To my eyes, the standout work of the exhibition is the urethane covered bronze sculpture entitled Miss Forest/Creamy Snow, 2016. This milky white portrait feels like it takes the best of Nara’s kid-focused art and grafts it to something more enigmatic. The bulbous white bust looks like a giant ice cream cone plopped on the crown of the head, dripping downward with the pull of gravity. The droopy snow shapes are viscerally marked with finger swipes running across the rounded forms. A ball-like nose pushes the portrait further into fantasy, as downcast eyes focus the character’s attention inward as if in meditation.

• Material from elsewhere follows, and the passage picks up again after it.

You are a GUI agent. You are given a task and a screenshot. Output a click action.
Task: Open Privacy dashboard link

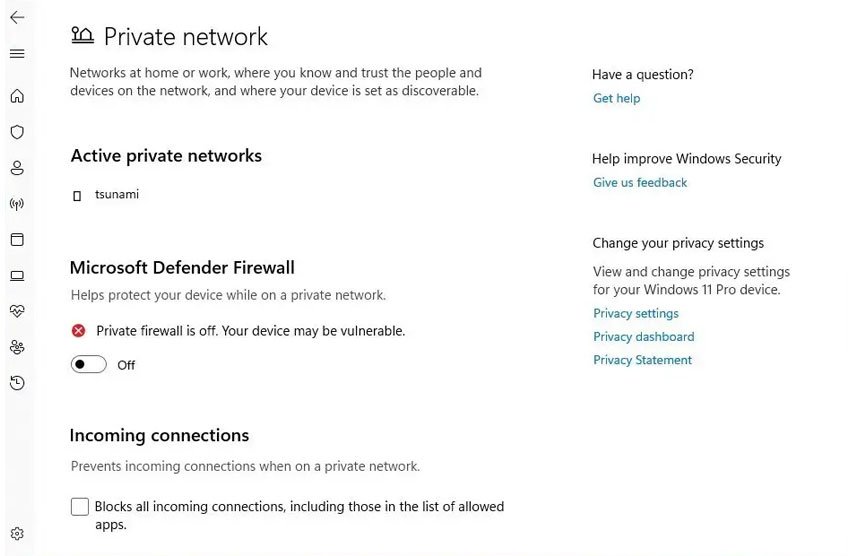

One can read the cone shaped head in various ways. Given our fraught American history and the dire state of the current moment, the hateful white hat worn by the Ku Klux Klan comes to mind. Yet, I think this is merely an accidental and unwanted association. Instead, the pointed form seems like an exaggerated reference to the somewhat similar shape of the Shinto hat called an eboshi. Perhaps Shinto philosophy, which integrates the natural and human domains, was on Nara’s mind. In this light, Miss Forest/Creamy Snow is a mixture made up of a cypress or fir tree and a classical portrait bust. The pearl-colored snow shaping the overall form is both set on top of the head and of the portrait Nara crafts. This allows the character to become a unified presence made through a material bond with the seasons and the forest. One thinks of the Japanese practice of shinrin-yoku, or “forest bathing,” which involves experiencing nature in a spiritual practice of renewal.
Nara’s iconic sculpture points toward the opening of one’s senses to the landscape as a way of feeding one’s physical and interior vitality. While this sculpture still retains the ubiquitous cuteness of Nara’s art, the fantastical portrait feels more substantive — as if something added is at stake.
On view at Dallas Contemporary through Aug. 22.